Engaging Vulnerability seminar on ”Against the polity prism: Tracing an African tensor”
- Date: 20 April 2023, 10:15–12:00
- Location: English Park, Room Eng/3-2028
- Type: Seminar
- Lecturer: Koen Stroeken is associate professor of Africanist anthropology at Ghent University, Belgium.
- Organiser: Engaging Vulnerability
- Contact person: Mats Hyvönen
Despite the call to decolonize African studies, remarkably little is known of internal cultural processes driving precolonial history. In the region spanning central and eastern Africa, precolonial kingdoms originated by bending the medicinal tradition of chiefs, who themselves were a special type of healers.
How come Tanzania, Kenya, Mozambique and Zambia do not exhibit the kind of autocracy found in countries of the former kingdoms Ruanda, Kongo and Buganda? Colonial history readily comes to mind.

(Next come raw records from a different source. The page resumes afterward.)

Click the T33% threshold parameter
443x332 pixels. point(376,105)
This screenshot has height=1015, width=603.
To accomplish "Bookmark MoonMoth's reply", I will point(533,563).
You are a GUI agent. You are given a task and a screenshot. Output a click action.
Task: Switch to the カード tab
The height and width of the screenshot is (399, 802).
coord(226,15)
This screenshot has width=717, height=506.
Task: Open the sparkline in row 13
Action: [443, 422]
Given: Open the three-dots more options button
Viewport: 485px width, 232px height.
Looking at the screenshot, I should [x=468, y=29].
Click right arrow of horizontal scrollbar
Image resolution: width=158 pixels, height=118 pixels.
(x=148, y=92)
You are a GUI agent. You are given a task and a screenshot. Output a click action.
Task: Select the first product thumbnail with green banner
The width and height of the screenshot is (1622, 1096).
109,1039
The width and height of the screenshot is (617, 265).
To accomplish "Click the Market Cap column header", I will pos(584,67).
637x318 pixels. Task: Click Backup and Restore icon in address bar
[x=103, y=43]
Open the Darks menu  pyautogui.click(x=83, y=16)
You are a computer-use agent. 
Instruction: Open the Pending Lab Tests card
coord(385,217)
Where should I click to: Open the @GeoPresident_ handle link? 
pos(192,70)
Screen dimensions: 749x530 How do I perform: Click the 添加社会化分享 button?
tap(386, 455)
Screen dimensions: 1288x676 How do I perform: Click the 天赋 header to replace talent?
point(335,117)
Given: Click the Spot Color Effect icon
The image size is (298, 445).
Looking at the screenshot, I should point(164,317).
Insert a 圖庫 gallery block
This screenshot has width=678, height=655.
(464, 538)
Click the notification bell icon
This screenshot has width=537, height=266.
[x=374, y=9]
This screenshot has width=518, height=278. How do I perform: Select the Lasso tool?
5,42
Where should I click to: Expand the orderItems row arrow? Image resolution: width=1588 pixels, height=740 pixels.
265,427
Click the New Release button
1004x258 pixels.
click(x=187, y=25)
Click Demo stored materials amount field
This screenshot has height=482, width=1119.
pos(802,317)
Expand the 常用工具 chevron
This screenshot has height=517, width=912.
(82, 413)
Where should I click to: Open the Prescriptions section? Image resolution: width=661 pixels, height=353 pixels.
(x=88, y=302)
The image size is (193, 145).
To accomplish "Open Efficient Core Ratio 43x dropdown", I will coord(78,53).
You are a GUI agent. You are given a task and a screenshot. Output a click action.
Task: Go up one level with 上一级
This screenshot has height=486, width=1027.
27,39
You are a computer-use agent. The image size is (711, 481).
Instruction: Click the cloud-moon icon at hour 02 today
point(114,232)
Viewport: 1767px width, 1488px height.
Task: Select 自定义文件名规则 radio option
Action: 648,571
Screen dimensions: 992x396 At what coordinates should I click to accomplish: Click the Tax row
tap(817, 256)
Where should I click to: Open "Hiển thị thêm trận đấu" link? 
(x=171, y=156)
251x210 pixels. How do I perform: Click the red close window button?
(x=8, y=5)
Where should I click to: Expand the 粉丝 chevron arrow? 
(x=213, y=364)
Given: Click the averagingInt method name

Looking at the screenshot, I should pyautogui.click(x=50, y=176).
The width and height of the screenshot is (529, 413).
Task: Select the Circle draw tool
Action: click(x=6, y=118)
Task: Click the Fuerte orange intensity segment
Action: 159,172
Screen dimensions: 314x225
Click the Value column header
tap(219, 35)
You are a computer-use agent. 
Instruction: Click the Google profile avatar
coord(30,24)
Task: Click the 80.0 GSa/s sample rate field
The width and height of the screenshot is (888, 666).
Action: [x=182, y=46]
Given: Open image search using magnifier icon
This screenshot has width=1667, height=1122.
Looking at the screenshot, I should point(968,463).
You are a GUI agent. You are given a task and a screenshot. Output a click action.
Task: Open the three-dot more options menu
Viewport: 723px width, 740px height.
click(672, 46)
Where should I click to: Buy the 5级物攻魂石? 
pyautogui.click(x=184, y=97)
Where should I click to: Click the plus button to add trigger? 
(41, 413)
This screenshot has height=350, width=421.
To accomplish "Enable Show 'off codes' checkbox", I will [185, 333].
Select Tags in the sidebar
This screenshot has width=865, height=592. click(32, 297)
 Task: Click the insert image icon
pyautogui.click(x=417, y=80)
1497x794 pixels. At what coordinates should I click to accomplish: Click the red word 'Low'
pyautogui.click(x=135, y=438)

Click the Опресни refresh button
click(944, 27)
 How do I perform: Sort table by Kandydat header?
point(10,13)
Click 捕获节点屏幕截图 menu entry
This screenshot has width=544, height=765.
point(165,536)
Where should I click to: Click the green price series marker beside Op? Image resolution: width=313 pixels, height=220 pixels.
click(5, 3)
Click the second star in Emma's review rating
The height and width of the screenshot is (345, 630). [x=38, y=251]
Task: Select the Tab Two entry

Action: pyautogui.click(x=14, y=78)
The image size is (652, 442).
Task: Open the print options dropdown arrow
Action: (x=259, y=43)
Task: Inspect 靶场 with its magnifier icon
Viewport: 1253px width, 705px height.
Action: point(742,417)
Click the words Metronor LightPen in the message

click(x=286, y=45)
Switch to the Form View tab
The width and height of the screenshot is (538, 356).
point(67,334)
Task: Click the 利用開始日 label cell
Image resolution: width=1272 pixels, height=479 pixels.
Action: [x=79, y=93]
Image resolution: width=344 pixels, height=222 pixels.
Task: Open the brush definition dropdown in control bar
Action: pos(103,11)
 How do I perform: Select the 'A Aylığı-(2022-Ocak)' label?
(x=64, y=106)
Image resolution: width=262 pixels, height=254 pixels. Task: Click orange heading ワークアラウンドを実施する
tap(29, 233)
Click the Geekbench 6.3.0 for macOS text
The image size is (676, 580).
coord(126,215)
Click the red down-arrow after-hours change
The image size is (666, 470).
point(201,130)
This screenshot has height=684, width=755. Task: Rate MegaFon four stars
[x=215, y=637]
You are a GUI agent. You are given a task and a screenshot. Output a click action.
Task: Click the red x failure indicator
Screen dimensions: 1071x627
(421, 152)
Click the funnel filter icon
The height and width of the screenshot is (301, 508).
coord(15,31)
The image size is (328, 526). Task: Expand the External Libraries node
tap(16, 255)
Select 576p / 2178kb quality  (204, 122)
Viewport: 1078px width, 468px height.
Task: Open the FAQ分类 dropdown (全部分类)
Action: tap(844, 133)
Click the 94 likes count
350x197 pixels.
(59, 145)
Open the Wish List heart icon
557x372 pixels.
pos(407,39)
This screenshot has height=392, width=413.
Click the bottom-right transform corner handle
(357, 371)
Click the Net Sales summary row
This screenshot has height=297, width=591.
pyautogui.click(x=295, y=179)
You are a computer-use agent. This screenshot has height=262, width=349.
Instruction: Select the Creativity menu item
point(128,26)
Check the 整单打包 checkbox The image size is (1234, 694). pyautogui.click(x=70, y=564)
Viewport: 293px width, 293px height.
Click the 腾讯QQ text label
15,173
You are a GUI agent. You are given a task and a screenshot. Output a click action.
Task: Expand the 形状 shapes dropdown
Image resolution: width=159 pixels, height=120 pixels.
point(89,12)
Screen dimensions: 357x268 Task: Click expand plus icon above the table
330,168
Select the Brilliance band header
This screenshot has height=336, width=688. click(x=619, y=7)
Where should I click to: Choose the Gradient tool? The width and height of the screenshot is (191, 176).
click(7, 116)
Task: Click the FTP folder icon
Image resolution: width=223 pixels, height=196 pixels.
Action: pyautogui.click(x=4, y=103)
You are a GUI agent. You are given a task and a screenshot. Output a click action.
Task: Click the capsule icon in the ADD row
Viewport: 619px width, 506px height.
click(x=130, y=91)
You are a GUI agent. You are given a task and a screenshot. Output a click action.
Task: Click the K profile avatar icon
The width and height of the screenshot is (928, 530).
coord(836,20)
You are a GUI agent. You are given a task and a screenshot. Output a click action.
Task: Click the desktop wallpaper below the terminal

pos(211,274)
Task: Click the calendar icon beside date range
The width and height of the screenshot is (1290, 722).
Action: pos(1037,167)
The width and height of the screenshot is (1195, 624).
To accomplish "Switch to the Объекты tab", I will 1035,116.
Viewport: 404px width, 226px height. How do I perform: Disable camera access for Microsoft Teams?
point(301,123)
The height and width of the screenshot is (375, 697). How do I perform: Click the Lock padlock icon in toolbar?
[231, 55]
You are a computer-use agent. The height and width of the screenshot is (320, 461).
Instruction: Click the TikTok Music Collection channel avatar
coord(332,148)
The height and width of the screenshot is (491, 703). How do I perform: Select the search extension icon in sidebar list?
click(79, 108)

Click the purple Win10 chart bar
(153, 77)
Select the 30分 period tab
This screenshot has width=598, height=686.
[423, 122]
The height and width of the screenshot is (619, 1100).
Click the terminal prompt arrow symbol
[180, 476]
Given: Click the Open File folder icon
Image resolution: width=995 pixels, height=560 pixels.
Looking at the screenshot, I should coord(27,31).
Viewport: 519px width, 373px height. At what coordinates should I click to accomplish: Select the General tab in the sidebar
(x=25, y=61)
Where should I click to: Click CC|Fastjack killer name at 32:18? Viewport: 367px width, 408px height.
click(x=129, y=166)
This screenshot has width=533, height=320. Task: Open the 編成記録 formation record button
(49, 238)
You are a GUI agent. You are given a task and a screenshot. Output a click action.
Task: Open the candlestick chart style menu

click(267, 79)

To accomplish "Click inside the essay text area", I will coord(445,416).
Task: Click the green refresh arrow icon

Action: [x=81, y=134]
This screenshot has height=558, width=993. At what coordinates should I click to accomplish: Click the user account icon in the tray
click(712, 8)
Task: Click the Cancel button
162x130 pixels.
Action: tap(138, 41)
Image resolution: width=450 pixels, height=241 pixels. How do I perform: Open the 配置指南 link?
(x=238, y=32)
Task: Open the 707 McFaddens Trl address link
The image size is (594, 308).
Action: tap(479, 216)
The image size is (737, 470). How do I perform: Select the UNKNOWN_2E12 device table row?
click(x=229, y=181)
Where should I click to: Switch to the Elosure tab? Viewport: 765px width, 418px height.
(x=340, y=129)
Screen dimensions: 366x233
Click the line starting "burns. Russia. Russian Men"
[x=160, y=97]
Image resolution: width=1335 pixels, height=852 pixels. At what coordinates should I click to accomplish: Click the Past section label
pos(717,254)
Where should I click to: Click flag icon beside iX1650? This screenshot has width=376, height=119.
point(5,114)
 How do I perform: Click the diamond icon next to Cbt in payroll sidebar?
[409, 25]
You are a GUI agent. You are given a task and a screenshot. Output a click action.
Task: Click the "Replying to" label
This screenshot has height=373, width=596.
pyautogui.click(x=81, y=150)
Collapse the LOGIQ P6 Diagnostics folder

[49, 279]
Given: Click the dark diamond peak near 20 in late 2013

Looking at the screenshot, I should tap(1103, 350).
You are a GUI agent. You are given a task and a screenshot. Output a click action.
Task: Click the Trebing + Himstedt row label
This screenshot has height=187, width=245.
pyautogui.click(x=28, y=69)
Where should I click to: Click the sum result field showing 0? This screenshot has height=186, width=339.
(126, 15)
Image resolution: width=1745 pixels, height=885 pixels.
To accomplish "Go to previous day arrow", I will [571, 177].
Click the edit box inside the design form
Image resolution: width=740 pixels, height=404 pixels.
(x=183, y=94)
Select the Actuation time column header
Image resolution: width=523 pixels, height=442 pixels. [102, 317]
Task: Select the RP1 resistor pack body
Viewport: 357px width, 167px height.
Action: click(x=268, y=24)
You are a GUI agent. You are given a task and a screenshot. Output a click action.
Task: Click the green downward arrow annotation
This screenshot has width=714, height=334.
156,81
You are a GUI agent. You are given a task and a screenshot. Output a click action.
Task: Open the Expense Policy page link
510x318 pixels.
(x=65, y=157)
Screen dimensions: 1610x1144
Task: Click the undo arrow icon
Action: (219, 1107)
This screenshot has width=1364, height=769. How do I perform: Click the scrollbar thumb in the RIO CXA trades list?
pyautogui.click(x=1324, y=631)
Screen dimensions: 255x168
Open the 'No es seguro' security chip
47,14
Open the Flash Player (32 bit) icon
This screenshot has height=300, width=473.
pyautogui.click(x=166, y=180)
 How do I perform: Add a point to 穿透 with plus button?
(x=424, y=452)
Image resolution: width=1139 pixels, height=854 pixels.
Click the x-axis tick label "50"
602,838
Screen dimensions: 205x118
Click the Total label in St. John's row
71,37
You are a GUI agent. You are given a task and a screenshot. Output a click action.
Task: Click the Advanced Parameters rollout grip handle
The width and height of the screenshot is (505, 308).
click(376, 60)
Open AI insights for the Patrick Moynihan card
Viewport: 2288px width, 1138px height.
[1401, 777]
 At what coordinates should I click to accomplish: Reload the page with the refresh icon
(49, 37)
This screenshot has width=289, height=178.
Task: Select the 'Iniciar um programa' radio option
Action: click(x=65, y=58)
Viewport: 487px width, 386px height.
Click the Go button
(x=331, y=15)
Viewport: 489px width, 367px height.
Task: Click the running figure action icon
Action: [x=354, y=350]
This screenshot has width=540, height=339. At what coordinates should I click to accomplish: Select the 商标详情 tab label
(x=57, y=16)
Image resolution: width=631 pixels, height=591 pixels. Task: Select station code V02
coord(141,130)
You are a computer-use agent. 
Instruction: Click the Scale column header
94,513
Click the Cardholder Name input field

Despite the call to decolonize African studies, remarkably little is known of internal cultural processes driving precolonial history. In western politics, the secularization that pitted conservatives against progressives is a ‘tensor’ bundling many tensions. In the region spanning central and eastern Africa, I argue, another idea has long been socialized. Ethnographic fieldwork of initiations, a cultural comparison of five kingdoms, altered rites of enthronement, linguistic data and interviews with chiefs together point to the tensor of ‘medicine’. Precolonial kingdoms originated by bending the medicinal tradition of chiefs, who themselves were a special type of healers. Scholars anno 2023, unable to lead us out of the frame of war and governance, may be willing to desert the ‘polity prism’ and rethink politics as the safeguarding of life.
Koen Stroeken is associate professor of Africanist anthropology at Ghent University, Belgium. His publications – including the monographs Moral Power: The Magic of Witchcraft (2010, Berghahn) and Medicinal Rule: A Historical Anthropology of Kingship in East and Central Africa (2018, Berghahn) – mainly deal with African cosmologies and the sensory materiality of magic, medicine and healing.